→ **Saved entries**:
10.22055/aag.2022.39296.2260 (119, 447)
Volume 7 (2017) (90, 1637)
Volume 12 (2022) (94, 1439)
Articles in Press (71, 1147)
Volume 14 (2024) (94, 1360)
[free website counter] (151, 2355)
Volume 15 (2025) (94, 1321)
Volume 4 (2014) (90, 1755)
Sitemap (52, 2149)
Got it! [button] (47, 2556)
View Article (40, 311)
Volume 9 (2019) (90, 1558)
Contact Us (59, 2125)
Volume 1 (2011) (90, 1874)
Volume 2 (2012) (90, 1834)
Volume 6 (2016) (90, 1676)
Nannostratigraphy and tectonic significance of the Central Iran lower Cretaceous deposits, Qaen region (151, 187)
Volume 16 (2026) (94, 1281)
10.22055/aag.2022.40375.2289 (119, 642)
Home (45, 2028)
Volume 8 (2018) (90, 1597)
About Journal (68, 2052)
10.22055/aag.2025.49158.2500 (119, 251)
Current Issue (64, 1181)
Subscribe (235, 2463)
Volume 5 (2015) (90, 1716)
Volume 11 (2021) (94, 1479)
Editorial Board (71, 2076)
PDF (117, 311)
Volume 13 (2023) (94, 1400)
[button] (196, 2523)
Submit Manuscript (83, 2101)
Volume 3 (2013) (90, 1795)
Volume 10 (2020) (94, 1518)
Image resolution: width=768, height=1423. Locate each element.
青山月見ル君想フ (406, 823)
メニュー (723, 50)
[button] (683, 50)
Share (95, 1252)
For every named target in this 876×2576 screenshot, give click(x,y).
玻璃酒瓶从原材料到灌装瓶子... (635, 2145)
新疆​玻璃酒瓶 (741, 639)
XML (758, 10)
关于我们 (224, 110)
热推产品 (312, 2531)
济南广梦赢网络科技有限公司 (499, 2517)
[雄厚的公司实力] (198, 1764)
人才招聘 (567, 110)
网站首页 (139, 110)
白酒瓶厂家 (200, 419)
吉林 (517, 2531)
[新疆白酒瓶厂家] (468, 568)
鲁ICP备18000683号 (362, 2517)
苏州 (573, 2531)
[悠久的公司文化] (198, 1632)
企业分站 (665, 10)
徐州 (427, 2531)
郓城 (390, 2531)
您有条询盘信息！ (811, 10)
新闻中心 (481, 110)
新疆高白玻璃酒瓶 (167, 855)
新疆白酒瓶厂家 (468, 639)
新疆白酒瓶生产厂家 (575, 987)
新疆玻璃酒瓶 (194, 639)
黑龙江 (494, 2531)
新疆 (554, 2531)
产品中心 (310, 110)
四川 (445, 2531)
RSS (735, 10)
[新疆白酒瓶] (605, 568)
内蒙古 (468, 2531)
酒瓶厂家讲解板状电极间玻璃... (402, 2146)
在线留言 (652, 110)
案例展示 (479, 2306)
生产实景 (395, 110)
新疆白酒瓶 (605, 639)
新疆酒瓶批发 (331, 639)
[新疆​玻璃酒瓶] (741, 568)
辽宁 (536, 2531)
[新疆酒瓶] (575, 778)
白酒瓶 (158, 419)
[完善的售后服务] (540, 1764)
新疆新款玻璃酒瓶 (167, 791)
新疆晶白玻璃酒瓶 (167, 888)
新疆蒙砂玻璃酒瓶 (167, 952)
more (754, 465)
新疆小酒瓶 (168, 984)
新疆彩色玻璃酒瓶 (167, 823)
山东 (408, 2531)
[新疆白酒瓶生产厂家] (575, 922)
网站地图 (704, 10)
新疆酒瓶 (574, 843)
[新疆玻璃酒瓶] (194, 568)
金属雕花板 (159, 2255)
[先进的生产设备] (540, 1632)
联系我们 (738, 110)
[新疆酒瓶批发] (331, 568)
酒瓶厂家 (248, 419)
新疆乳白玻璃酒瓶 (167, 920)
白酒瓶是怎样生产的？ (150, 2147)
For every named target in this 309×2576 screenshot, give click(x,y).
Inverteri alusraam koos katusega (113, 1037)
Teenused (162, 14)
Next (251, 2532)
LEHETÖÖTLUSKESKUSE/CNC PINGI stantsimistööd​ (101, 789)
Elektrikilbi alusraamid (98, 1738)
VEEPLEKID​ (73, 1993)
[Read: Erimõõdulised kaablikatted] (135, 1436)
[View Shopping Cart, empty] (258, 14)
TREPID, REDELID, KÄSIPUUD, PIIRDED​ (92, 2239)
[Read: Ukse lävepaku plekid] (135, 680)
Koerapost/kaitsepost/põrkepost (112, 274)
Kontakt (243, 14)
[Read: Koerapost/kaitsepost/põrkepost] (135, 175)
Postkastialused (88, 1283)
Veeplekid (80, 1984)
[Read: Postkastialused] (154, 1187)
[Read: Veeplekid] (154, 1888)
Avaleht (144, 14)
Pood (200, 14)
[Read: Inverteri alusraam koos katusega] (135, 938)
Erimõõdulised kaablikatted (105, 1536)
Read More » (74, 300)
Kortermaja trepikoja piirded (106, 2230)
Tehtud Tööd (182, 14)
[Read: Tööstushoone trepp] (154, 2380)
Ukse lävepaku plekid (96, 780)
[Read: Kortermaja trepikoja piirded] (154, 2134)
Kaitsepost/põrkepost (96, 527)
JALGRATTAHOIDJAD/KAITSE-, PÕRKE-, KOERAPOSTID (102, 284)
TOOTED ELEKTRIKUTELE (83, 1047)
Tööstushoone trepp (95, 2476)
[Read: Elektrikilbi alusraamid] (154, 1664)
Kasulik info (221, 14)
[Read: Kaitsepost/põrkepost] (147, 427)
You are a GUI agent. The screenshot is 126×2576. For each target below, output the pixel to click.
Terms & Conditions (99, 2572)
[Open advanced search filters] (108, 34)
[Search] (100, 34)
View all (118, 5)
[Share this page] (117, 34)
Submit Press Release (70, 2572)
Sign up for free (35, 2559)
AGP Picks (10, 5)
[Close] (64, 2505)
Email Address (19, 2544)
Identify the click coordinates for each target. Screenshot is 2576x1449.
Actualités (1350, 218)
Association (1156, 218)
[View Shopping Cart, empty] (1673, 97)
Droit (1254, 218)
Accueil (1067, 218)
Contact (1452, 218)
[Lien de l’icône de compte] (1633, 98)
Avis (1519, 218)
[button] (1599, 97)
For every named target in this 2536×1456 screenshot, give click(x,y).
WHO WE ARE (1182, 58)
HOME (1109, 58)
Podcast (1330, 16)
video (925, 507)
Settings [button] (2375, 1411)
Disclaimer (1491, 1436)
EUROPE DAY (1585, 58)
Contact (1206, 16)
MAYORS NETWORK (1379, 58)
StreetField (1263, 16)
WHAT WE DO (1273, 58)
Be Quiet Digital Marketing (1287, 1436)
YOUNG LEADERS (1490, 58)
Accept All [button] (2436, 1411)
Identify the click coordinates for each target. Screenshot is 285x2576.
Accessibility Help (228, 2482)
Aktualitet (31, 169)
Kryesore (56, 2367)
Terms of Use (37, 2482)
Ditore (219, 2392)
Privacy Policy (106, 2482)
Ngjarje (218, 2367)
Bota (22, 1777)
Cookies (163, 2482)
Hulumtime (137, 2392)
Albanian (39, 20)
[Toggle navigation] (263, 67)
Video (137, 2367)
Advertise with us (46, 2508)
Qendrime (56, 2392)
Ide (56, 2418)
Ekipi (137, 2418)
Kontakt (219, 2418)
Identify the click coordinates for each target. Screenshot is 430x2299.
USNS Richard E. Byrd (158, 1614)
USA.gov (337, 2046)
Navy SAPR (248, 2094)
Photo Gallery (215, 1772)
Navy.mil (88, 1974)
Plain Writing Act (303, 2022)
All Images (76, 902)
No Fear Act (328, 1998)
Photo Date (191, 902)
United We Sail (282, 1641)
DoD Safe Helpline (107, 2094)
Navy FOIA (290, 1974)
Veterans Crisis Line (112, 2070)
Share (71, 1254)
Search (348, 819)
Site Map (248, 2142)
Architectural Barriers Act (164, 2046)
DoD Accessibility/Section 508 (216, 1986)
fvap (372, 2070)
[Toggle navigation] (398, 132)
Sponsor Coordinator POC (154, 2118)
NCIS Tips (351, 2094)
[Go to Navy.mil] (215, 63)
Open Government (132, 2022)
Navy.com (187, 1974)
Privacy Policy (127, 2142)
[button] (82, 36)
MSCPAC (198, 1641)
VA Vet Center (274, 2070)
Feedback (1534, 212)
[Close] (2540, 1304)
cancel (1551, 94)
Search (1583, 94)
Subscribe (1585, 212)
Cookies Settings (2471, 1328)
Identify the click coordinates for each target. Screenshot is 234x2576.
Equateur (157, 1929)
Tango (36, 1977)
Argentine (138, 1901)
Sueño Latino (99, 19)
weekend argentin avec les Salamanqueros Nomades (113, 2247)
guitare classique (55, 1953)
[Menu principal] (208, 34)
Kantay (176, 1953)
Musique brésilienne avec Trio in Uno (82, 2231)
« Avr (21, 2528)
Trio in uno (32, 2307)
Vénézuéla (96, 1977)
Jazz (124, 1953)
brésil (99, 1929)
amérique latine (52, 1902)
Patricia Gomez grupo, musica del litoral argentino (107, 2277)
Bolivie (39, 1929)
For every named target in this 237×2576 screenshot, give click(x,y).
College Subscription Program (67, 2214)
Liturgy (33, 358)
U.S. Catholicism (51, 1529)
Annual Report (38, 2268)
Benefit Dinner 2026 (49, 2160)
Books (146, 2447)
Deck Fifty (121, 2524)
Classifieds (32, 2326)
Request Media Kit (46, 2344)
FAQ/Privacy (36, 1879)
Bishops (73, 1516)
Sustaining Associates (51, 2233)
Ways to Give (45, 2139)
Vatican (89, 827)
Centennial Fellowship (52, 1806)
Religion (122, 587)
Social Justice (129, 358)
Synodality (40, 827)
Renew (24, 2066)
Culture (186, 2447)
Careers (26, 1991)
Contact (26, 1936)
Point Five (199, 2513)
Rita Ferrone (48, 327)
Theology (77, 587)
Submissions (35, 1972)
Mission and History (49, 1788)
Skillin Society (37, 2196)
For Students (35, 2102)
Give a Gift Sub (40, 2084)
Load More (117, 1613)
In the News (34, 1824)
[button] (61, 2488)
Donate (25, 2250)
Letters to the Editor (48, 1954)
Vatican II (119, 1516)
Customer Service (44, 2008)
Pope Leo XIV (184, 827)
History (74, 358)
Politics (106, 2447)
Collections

→ **Task description**:
When the line containing "Submissions (35, 1972)" is found in the records above, restate it and every later line word for word through the last one, and nothing more.

→ **Finished task**:
Submissions (35, 1972)
Mission and History (49, 1788)
Skillin Society (37, 2196)
For Students (35, 2102)
Give a Gift Sub (40, 2084)
Load More (117, 1613)
In the News (34, 1824)
[button] (61, 2488)
Donate (25, 2250)
Letters to the Editor (48, 1954)
Vatican II (119, 1516)
Customer Service (44, 2008)
Pope Leo XIV (184, 827)
History (74, 358)
Politics (106, 2447)
Collections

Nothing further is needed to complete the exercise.